Generating Interesting Stories

John Ohno:

The problem of generating interesting long-form text (whether fiction or non-fiction) is a problem of information density: people do not like to be told things they already know (or can guess), particularly at length, nor do they generally find the strain of interpreting content that’s too informationally-dense interesting for long. There’s a relatively narrow window of novelty that a piece of text must stay inside for most people to put up with it (and when we go outside that window, there are often motivations outside of interest: we may be daring ourselves to put up with a difficult text out of masochism or pride, or we may need to learn something that isn’t explained in a more accessible way elsewhere). This pattern repeats at multiple levels: not only must we be careful with the novelty of our content, but we must also keep interest with a particular ratio of familiar and unfamiliar words, variation in sentence length and structure, and even changes in tone. Few human writers can maximize all these things successfully; those who can are considered geniuses. So, can a machine?

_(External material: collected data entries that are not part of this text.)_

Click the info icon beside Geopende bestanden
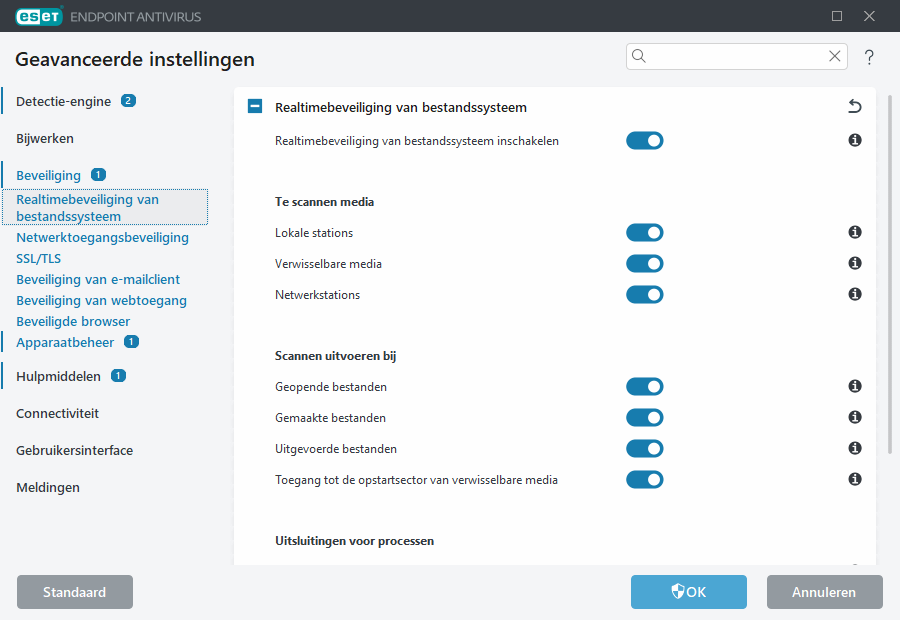 (854, 386)
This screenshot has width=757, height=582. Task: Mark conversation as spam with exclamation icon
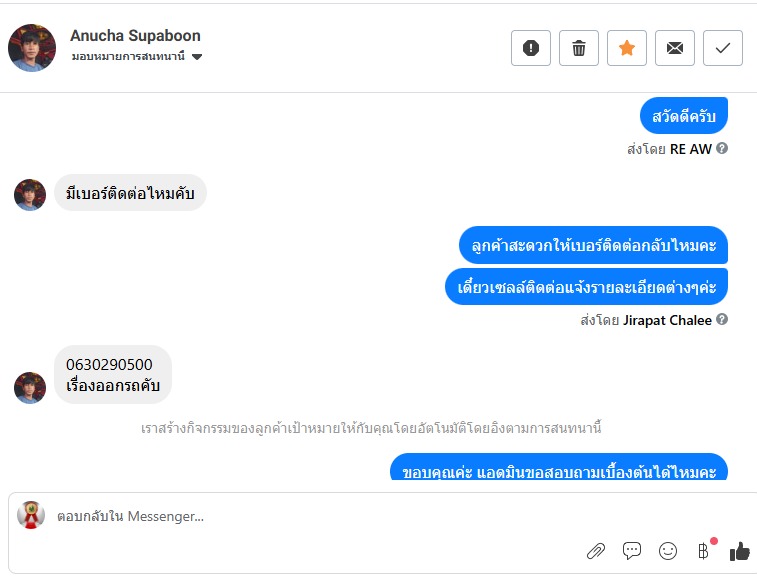point(531,48)
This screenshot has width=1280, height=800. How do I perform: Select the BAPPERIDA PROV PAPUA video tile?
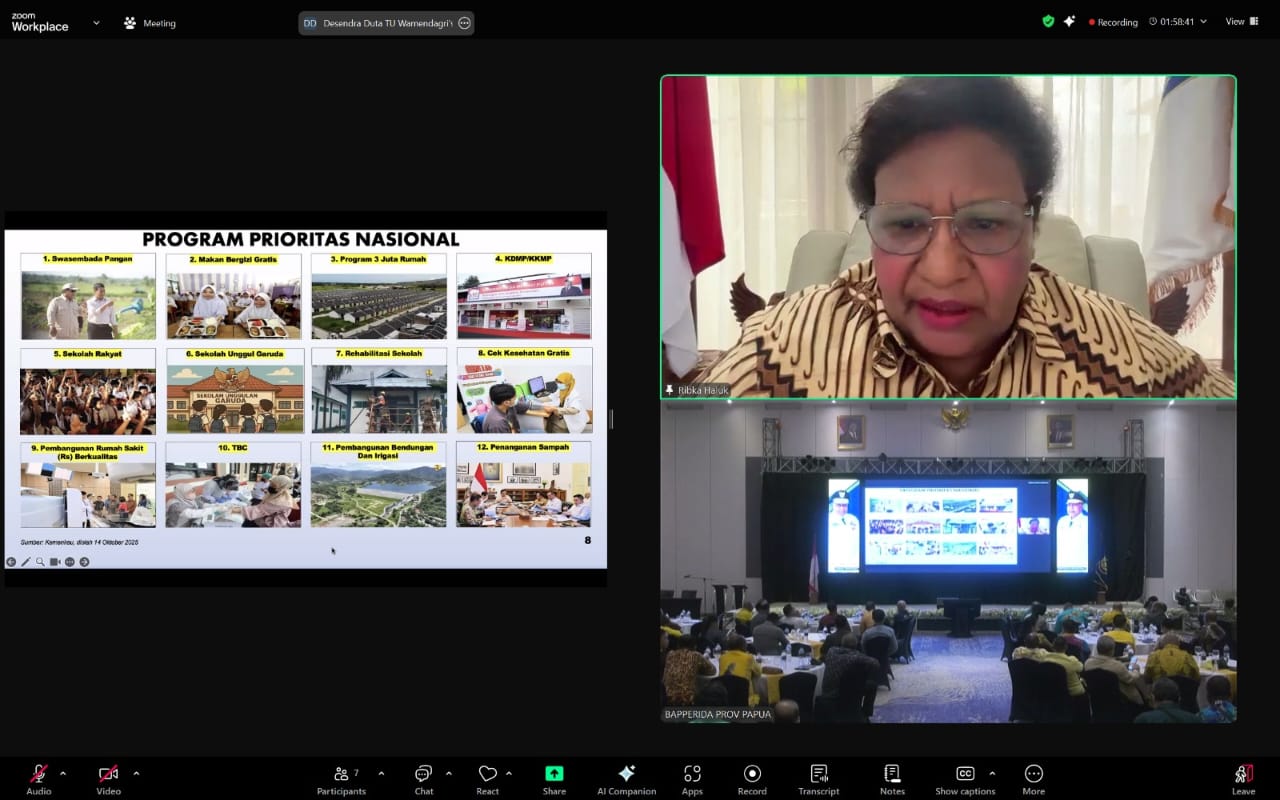pos(948,562)
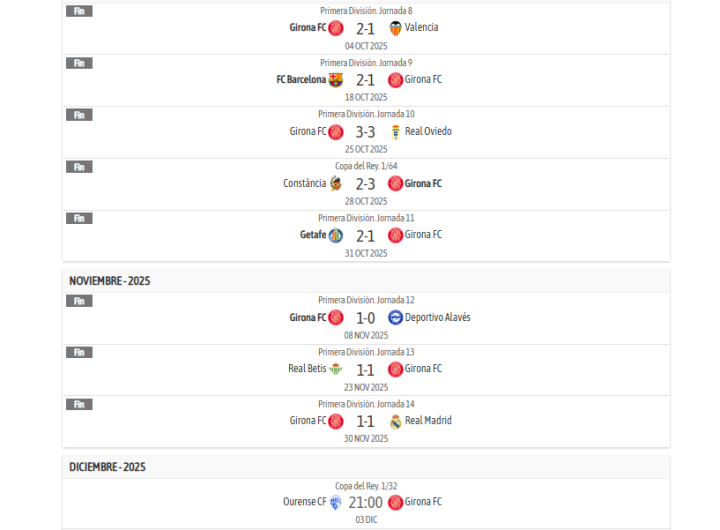Open the Deportivo Alavés team page
720x530 pixels.
pyautogui.click(x=437, y=318)
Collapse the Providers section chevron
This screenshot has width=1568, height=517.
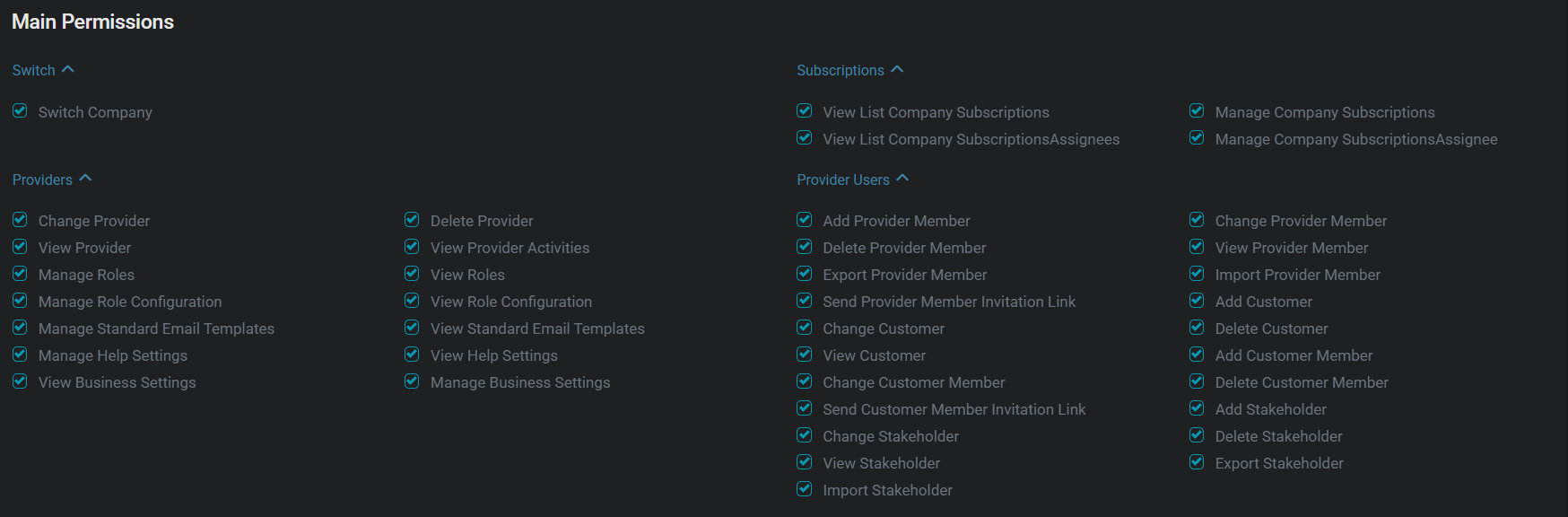pyautogui.click(x=85, y=179)
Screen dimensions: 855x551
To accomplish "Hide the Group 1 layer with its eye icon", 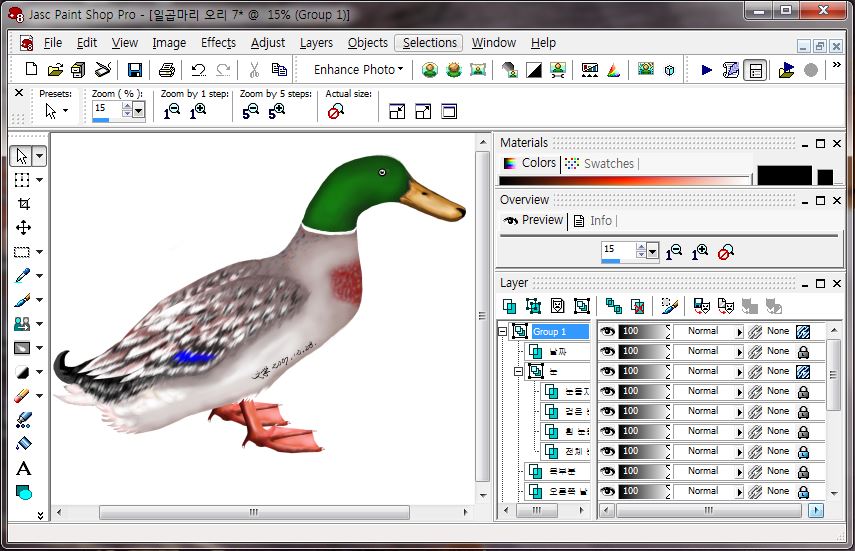I will click(x=607, y=331).
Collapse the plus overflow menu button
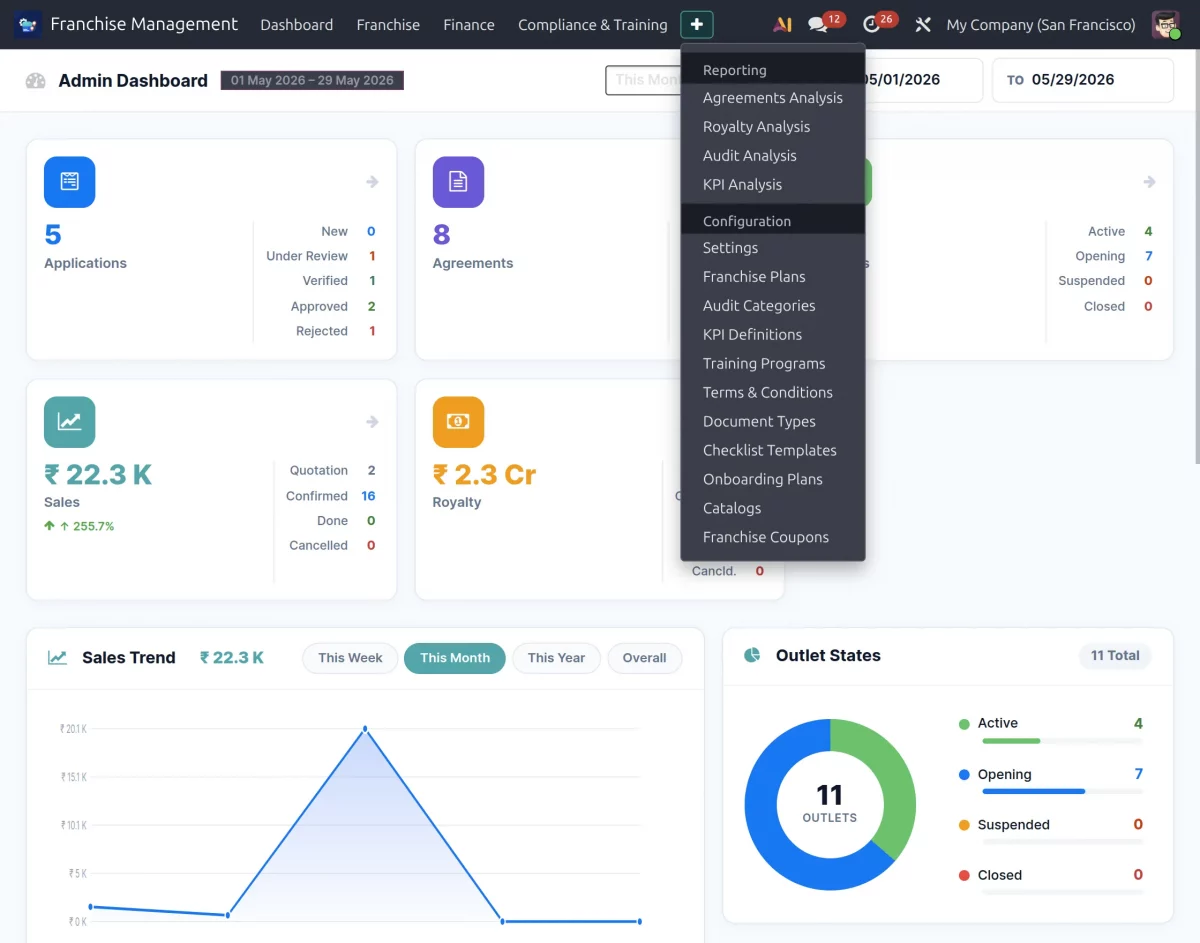The height and width of the screenshot is (943, 1200). click(697, 24)
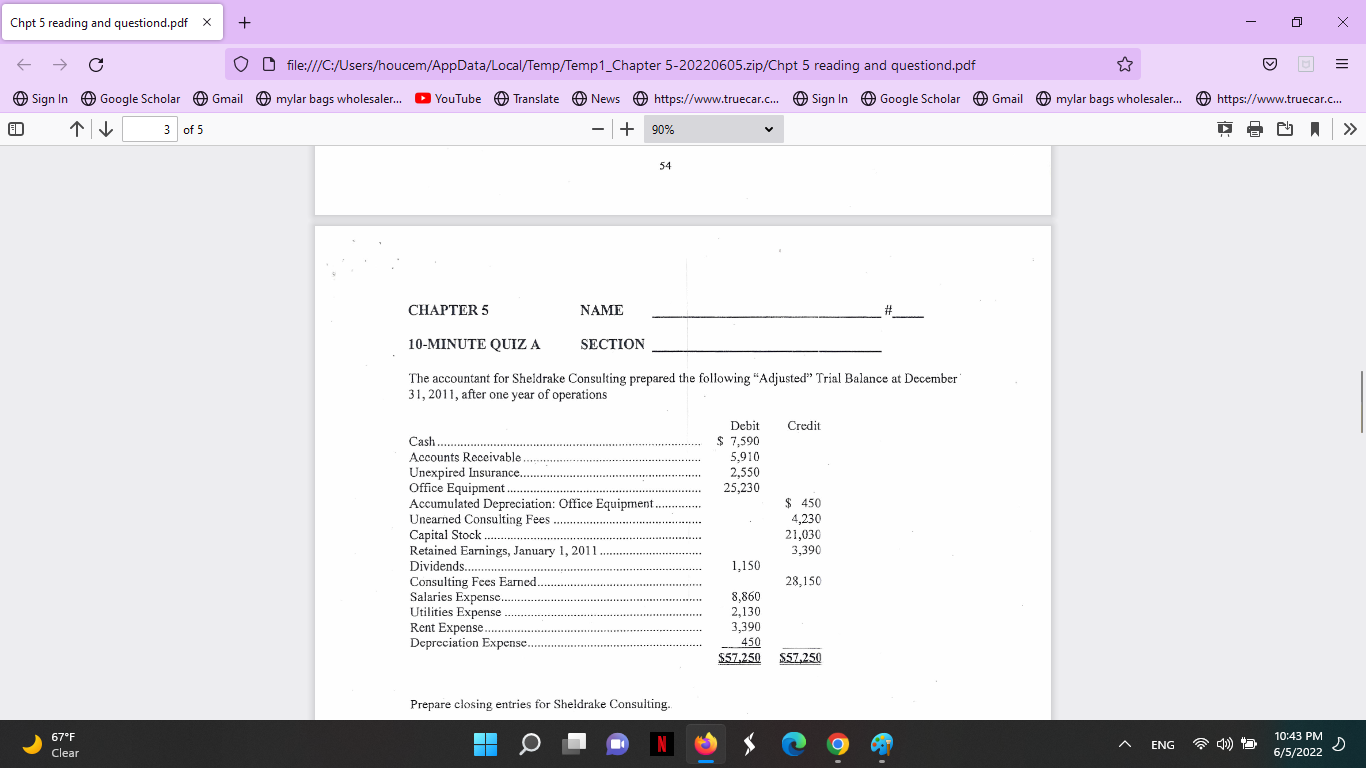Viewport: 1366px width, 768px height.
Task: Save the PDF with the download icon
Action: [x=1285, y=128]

Historically, the best-performing text-generators have depended heavily on framing: in some traditions of writing (for instance, modernist or postmodern prose, or symbolist poetry) there is an expectation that the work itself will remain vague and the reader will put more effort into determining how to interpret it, even on an object level. Putting aside the fact that general audiences often do not want to do this much work (particularly for an unproven reward), these generators often have an underlying pattern to their output that is distractingly noticeable at the scale of tens of thousands of words. In other words, on different levels of structure, they are simultaneously too novel and not novel enough.